Eyes Above The Waves

Robert O'Callahan. Christian. Repatriate Kiwi. Hacker.

Tuesday 17 February 2009

On Conversations

I hear a lot about online "conversations". In blogs, in message boards, in email, people seem to want to have a lot of "conversations". Around Foo Camp, there was talk about how to "keep the conversations going". Even faceless corporate entities want to have "conversations" with me.

I do not want "conversations". Conversations are part of the information overload that saps my productivity. I want to engage, communicate, resolve, and move on. If we keep needing to have conversations then we are not communicating or something else is not working.

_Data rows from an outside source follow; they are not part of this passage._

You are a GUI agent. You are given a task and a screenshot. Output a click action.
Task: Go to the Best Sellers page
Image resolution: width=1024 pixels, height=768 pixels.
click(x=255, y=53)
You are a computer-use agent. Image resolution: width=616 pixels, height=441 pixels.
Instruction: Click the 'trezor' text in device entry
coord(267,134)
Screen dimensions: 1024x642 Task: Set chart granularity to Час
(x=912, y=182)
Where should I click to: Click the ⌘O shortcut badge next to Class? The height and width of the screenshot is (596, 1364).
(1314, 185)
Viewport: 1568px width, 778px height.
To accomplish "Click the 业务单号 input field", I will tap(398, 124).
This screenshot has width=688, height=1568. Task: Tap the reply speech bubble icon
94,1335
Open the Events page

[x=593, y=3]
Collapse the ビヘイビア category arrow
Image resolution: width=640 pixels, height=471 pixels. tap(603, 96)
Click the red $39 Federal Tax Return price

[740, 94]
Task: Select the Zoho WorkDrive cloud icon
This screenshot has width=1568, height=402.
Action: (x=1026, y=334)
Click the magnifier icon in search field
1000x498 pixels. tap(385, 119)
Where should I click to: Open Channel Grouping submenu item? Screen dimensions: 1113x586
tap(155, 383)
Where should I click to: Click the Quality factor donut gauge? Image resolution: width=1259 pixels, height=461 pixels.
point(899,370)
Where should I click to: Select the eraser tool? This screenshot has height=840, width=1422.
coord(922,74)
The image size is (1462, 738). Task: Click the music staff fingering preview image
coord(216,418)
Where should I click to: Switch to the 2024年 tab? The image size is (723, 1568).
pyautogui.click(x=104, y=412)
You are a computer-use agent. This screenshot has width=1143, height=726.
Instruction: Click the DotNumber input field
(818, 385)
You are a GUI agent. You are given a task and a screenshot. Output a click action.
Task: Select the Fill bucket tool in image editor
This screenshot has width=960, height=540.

Exception Family members and friends, this does not apply to you.



Comments

miguel
Well that's one purpose of having dialogue, to get information so you can move on. Another is to develop ideas together, to entertain ourselves, to learn, to understand other humans, to understand ourselves. You have too narrow a focus on your dismissal of conversations, maybe because as a programmer you constantly harvest the internet for information, but the internet is much more than an encyclopedia, many people value it more for its strengthening of social interactions.
Mitch
Well, I'm a programmer, and I think conversations are important. I can certainly imagine getting tired of hearing about it, though. Especially if it started to become a corp-speak buzzword.
I'm not sure what the "communicate" in "engage, communicate, resolve, move on" is if it doesn't involve conversation. For a lot of disagreements, it's not clear at the outset what the source of the disagreement is. It might be different goals, different assumptions, different definitions, whatever. It takes some back-and-forth to figure it out.
Or is it just that you don't want to have ongoing conversations? I agree that wanting to "keep the conversation going" is kind of a weird goal, unless it means "have new and interesting conversations on an ongoing basis". That I could get behind.